How To: Nvidia DGX Cloud

In this article you will learn how to access the Nvidia DGX Cloud resources available from the University.

Compute Request Form wip

Getting Started:

To begin, log into NVIDIA AI Enterprise Base Command using your University email (Web SSO)

Once you successfully log in, select the University At Albany (SUNY) as your organization, and then select your team. If you do not have a team, please reach out to ITS to add you to your lab's team. You may still access resources, but your lab's data and workspace will be unavailable until you are placed into their team.

Generating an API Key

In order to upload your data and even use the nvidia command line, you will need to generate an API Key. This key allows you to log into your workspace as yourself, so it is important to not lose it or give out to people.

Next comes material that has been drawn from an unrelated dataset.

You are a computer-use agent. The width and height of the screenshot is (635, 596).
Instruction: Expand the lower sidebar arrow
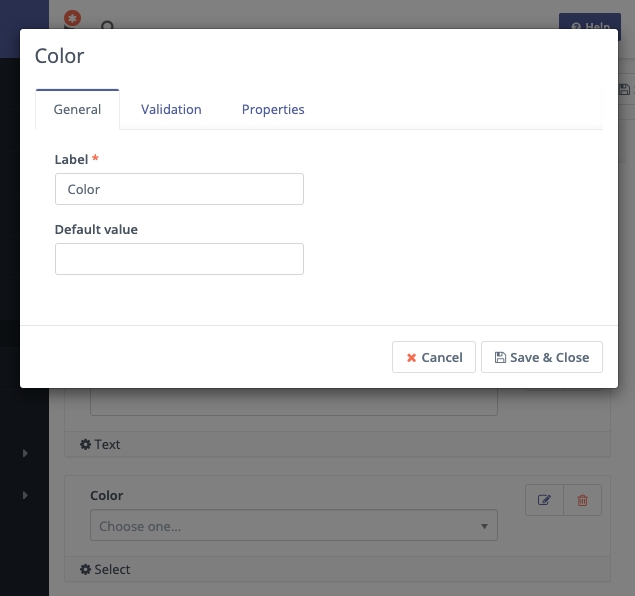click(25, 496)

Once you have selected a team and logged in, you will be on the Base Command homepage. On the left hand side, select 'BASE COMMAND' and from the dropdown, select 'Dashboard' to bring yourself to the overview of the system.

Scroll to the bottom right and click 'Setup' in the section labeled 'Download CLI and Generate API Key.

On the next page, click 'Generate API Key'. Save this key to a text file for easy access on your machine. If you lose your key you can generate a new one on this page again. Next you will install the Nvidia CLI

Installing the Nvidia CLI (Command Line Interface)

Next, download the CLI according to your system specifications. To find your system specifications, press the Windows key and type 'System Information'.

Your system information on a Windows machine will look like this. In this case, this is a 64 bit installation of Windows since it is x64-based.

Next select the appropriate download of the CLI and install it.

Once the install is complete, you will configure the terminal and check if it has installed correctly.

Configuring your Terminal

Next you will need to configure your terminal such that you can upload your data in a neat and usable format. Press the windows key and type 'Windows PowerShell' to open a powershell terminal. Powershell has many similarities to a linux terminal that you may be familiar with from accessing exiting University resources but looks different due to syntax. You can still use commands such as 'cd' and 'ls' just like you can in linux.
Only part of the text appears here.